As shown in Fig. 3, with regard to the composition of genetic modification in the nef-LTR region, a remarkable similarity was observed between subtype B and CRF01 (AE, ie, essential for Nef function regardless of strain differences Most of the sequence elements of, such as the highly conserved acidic region (EEEE) required for MHC class I regulation, and interactions between signaling molecules such as Nef and PAK-1 / 2, cell activation (Saksela , K., et al., 1995. Proline-rich (PxxP) motifs in HIV-1 Nef bind to SH3 domains of a subset of Src kinases and are required for the enhanced growth of Nef + viruses but not for down-regulation of CD4 Embo J 14: 484-91), MHC class I regulation, apoptosis inhibition (Wolf, D., et al., 2001. HIV-1 Nef associated PAK and PI3-kinases stimulated Akt-independent Bad-phosphorylation to induce anti-apoptotic signals Nat Med 7: 1217-24) intervening (PxxP) ₃ motifs and downstream sequences are due to genetic modification in the nef region. (Figure 3) There were a number of deletions in the region of nef that overlapped U3 in the LTR, both of which were most important for viral replication. There was no effect on cis-acting elements known to be, such as the 3′-polypurine region (3′-PPT), the U3 terminal sequence, the TATAA box, and the binding site of NFkB and SpI. This suggests that the defective HIV-1 genome has strong selection pressure to maintain minimal replication ability.

  Phylogenetic analysis showed that GM43 acquired HIV-1 from his husband (GM46) (FIG. 4).
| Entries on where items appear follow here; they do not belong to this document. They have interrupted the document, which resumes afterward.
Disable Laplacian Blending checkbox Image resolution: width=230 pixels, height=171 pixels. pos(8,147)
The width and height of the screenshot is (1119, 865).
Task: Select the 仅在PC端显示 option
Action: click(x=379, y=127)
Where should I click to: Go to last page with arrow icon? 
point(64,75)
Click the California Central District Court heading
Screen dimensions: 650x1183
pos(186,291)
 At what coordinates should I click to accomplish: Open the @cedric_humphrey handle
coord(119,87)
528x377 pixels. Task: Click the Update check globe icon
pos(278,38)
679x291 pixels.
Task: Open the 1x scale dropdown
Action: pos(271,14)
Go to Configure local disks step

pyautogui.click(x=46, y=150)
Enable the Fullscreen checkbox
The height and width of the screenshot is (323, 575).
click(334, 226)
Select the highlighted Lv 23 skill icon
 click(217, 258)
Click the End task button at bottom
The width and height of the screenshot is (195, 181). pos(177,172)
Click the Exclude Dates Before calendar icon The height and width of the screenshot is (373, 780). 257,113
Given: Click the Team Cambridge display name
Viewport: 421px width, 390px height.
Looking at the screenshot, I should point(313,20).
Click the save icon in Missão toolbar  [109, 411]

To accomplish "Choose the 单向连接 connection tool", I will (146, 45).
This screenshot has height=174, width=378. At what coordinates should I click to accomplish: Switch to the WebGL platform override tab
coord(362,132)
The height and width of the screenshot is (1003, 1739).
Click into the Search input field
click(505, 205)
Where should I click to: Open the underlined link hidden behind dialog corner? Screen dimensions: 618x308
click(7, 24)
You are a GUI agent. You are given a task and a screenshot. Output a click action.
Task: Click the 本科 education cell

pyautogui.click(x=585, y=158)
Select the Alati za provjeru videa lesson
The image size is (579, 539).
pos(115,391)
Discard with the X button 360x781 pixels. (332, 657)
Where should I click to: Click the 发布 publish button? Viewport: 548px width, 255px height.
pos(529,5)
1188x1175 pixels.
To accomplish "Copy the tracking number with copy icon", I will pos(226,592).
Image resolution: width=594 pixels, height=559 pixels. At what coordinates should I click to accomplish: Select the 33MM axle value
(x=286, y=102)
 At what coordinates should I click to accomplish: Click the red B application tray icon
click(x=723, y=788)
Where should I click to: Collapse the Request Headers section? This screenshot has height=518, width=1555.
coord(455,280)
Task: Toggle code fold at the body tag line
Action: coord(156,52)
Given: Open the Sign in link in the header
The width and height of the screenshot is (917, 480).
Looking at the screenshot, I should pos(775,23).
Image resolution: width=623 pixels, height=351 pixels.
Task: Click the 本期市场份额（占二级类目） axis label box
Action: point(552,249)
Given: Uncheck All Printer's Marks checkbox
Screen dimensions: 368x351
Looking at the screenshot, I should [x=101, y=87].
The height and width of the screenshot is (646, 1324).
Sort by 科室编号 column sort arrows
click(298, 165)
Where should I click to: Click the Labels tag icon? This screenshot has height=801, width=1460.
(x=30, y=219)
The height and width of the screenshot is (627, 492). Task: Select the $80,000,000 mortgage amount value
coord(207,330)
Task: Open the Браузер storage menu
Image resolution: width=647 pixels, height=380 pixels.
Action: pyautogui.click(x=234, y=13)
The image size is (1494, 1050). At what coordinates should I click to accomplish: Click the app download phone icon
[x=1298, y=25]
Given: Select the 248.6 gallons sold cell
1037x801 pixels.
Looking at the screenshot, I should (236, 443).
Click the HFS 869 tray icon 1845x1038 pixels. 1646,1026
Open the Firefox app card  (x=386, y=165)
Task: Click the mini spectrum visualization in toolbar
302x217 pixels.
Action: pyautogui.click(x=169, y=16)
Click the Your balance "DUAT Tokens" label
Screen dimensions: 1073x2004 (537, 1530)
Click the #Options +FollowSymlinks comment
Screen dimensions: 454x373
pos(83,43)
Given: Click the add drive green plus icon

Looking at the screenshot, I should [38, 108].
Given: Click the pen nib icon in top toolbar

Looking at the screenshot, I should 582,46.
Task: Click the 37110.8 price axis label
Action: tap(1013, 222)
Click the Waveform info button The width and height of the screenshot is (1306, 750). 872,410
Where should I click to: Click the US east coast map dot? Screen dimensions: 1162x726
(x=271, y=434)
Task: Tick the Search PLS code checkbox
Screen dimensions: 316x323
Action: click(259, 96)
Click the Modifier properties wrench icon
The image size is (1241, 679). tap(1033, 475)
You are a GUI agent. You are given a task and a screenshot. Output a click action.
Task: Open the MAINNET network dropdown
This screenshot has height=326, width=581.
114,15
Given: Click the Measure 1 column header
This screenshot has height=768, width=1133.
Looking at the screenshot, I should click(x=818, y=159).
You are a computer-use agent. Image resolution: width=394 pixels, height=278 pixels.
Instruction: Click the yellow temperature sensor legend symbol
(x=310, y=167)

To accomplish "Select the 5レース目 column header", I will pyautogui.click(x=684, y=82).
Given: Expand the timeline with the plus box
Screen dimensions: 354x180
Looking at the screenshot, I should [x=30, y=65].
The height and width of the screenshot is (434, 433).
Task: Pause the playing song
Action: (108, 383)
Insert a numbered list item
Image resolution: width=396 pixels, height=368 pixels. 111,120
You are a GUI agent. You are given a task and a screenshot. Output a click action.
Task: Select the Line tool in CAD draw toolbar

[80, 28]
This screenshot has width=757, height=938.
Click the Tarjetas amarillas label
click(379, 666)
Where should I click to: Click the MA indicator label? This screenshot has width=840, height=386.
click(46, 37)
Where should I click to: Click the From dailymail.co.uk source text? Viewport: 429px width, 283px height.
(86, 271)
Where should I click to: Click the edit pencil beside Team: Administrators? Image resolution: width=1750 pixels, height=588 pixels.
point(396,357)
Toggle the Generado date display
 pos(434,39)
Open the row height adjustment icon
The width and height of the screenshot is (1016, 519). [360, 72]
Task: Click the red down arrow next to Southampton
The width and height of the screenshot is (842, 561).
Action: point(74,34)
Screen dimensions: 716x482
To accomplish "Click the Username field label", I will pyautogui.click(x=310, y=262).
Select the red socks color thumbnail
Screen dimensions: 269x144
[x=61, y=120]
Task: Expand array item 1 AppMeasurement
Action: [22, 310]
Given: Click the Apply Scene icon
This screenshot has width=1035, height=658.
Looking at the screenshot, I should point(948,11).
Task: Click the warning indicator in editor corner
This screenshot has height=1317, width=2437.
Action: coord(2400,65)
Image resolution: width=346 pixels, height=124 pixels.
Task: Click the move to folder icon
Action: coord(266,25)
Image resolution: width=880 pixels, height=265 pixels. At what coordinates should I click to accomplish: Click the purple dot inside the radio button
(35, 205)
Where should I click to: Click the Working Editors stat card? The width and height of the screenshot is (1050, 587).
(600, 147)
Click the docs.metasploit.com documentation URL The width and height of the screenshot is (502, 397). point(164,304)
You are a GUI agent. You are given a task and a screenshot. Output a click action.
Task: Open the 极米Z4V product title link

Although most of the HIV-1 genome in GM46 appeared to be intact, GM46 was found to carry an HIV-1 quasispecies carrying a unique combination of nef / LTR deletions (Figure 3G). . GM43 is thought to have acquired a virus variant with a defective nef allele from GM46. However, it is rather surprising that GM43 did not select the nef allele during transmission from the husband (GM46) and / or during infection colonization. This is because, in rhesus monkeys experimentally infected with nef-deficient SIV, the functional form of the nef allele is selected instantaneously and efficiently (Kestler, HW d., Et al., 1991. Importance of the nef gene for maintenance of high virus loads and for development of AIDS Cell. 65: 651-62). In certain patients, the attenuated virus mutant may have a selective advantage over the HIV-1 strain with the intact nef allele. An immune response appears to be effective in selecting nef-defective viruses that can escape CTL recognition that efficiently controls viral replication (Mariani, R., et al., 1996. High frequency of defective nef alleles in a long -term survivor with nonprogressive human immunodeficiency virus type 1 infection J Virol. 70: 7752-64).

  The above results demonstrate that HIV-1 non-subtype B may also convergently evolve into an attenuated mutant carrying a large nef deletion. This unique case of CRF01_AE infection systematically studies long-term, non-progressive infections, and the inheritance of viruses and hosts in epicenters where HIV-1 development has not progressed in developing countries, such as in Asia Research to elucidate the confounding between factors and immune factors will be facilitated.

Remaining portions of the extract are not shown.